Saturday, July 9, 2011

Final Shuttle Launch Portends Bleak Future for U.S. Manned Space Program

eWeek.com: Final Shuttle Launch Portends Bleak Future for U.S. Manned Space Program
I watched the final Space Shuttle launch just as I did the first one–on television. There were differences. When Columbia launched I was watching the television mounted on the bulkhead of the wardroom of a U.S. Navy Perry-class frigate.

Right afterwards, I walked out on deck to see the tiny, bright speck followed by an immense cloud as it reached into the Florida sky miles down the coast from our pier. That was the last time I actually saw a Shuttle launch.

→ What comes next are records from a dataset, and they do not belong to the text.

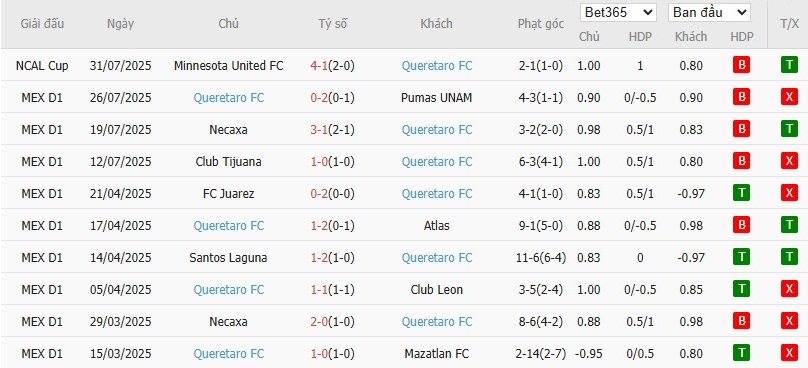Open Queretaro FC link in Minnesota United row
The height and width of the screenshot is (368, 808).
[437, 66]
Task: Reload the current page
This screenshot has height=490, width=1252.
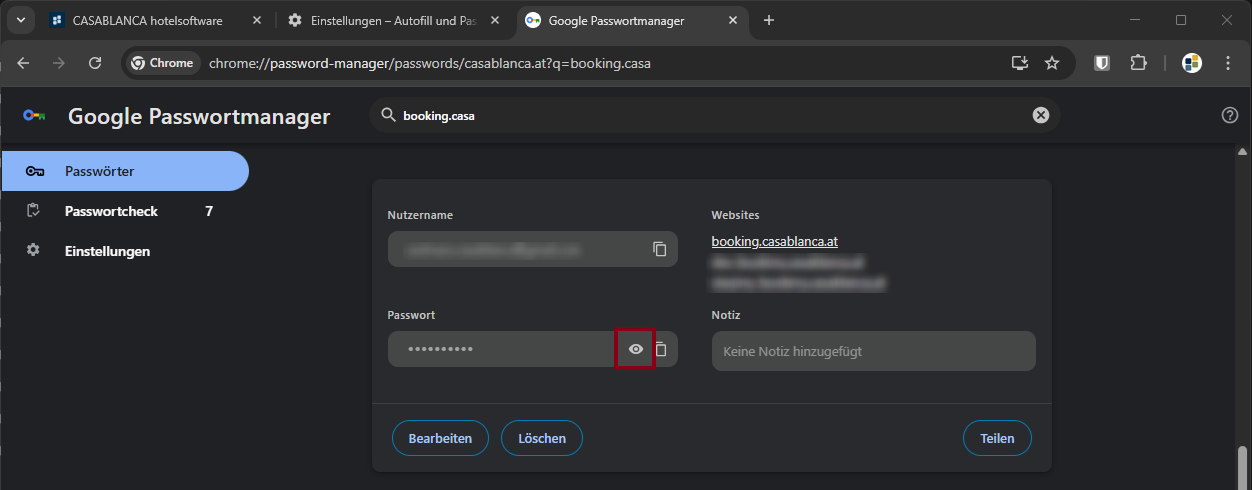Action: coord(95,63)
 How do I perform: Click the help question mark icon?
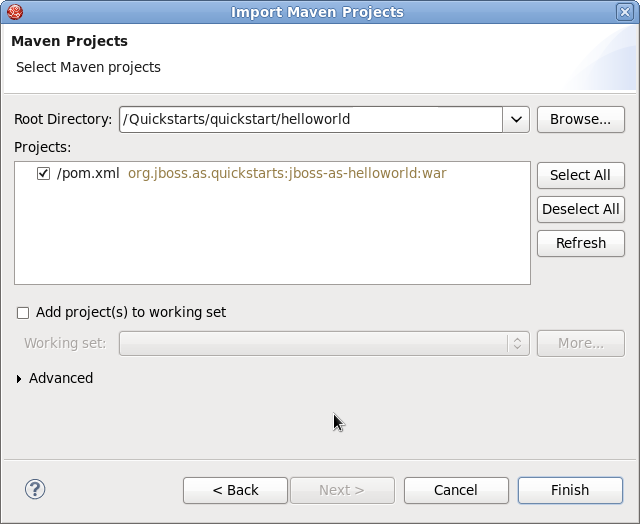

Today, it was a much improved television, and a much clearer view. And after all of these years it’s still hard to believe the magnificence when you see 4.4 million pounds of exquisitely complicated spacecraft ascend into the heavens. But that was the last time I’ll ever see such a flight. For the launch of Atlantis was more than the end of a program. The launch of Atlantis was the end of manned spaceflight in the US. We will never see another craft carrying people launch from the Kennedy Spaceflight Center.

Yes, I know that there are a lot of people who believe the brave words of NASA that we will return in four years; that we will have another spacecraft, perhaps one from Space-X, perhaps one from another contractor. But the fact is this will never happen. The federal bureaucracy, combined with aggressively anti-science members of Congress will ensure that another flight carrying a person never leaves from a NASA facility.

I also know that there are several private efforts underway that promise manned spaceflight. Virgin Galactic will probably provide suborbital rides to space for the very rich. There are other companies that promise to do the same. But these do nothing for the advancement of science. They do nothing for the exploration of space. They are entertainment, pure and simple.

So how is it that the U.S., a once-proud spacefaring nation has given up? It is, in short, because we no longer have the political and intellectual will to do things that are hard. We no longer wish to stir ourselves from our comfort to strive for anything. It wasn’t always that way.

“We choose to go to the moon in this decade and do the other things, not because they are easy, but because they are hard,” said President John F. Kennedy, speaking at Rice University on September 12, 1962. Kennedy was explaining why it was necessary to spend the money and effort to create a real space program and he set forth to inspire the U.S. to do it. I remember every step of the way.